▶ THE DATA

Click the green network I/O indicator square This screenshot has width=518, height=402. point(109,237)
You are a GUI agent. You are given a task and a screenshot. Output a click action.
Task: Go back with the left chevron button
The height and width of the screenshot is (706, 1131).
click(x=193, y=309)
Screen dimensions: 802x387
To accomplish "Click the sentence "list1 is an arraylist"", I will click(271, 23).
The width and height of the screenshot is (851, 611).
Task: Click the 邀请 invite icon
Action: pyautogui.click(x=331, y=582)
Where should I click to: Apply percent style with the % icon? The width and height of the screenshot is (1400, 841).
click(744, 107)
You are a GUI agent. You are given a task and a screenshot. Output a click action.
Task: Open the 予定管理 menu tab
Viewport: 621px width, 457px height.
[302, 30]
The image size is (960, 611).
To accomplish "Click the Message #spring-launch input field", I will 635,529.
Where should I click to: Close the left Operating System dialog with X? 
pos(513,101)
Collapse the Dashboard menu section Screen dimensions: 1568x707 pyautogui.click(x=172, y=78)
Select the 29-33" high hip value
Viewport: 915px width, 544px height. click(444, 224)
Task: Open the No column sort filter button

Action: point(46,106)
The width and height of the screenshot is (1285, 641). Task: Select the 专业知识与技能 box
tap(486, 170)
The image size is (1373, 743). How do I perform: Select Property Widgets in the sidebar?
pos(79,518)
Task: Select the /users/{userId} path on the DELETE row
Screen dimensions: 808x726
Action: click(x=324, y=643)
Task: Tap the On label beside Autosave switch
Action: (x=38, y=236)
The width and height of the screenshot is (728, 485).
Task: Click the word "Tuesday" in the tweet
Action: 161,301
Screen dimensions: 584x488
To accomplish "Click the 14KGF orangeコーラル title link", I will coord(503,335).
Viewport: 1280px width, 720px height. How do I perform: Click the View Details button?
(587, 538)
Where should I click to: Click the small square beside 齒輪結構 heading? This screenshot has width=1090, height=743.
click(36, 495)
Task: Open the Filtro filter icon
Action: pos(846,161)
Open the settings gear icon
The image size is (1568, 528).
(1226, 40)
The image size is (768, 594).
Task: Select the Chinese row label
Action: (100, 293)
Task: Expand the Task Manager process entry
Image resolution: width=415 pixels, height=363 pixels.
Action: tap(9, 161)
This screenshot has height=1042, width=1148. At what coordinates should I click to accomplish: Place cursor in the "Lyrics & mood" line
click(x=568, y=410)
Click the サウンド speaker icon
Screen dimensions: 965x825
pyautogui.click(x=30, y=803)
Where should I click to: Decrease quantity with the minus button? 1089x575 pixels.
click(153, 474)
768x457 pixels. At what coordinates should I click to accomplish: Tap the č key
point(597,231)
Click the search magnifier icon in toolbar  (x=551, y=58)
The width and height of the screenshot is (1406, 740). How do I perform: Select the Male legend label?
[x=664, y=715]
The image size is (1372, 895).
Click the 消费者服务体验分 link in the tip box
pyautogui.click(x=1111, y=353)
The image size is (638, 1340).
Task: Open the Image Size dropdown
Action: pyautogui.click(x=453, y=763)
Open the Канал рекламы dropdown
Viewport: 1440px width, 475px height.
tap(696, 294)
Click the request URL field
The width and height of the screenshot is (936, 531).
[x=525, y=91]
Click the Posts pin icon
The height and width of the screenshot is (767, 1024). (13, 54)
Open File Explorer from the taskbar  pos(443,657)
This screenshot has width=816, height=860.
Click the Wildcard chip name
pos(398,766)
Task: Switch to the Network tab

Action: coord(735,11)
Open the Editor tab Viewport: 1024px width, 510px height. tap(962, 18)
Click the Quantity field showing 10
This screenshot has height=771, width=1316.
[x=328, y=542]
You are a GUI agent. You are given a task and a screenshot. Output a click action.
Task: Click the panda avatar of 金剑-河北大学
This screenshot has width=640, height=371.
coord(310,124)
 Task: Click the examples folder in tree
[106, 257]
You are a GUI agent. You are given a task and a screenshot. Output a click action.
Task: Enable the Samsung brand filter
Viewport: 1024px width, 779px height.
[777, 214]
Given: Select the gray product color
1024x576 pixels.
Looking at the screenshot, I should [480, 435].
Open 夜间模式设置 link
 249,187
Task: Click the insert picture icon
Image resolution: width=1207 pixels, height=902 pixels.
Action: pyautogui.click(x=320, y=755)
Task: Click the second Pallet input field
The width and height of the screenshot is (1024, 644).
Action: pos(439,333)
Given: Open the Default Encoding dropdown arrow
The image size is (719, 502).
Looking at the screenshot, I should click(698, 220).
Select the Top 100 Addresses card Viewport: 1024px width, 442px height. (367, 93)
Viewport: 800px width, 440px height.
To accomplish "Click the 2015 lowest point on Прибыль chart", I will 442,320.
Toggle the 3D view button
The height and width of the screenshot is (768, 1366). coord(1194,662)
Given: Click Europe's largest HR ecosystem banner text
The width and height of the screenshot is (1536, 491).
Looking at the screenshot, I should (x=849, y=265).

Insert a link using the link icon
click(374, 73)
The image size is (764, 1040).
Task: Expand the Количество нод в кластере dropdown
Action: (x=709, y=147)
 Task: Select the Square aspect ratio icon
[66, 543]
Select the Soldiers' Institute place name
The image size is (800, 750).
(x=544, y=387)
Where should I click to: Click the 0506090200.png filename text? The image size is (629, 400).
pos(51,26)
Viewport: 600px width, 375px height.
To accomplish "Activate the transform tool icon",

▶ EXERCISE PROMPT
Of the entries above, repeat exactly the lines between the line with "The image size is (719, 502)." and the line with "Viewport: 800px width, 440px height.", inclusive, and no others.

▶ ANSWER BOX
The image size is (719, 502).
Looking at the screenshot, I should click(698, 220).
Select the Top 100 Addresses card Viewport: 1024px width, 442px height. (367, 93)
Viewport: 800px width, 440px height.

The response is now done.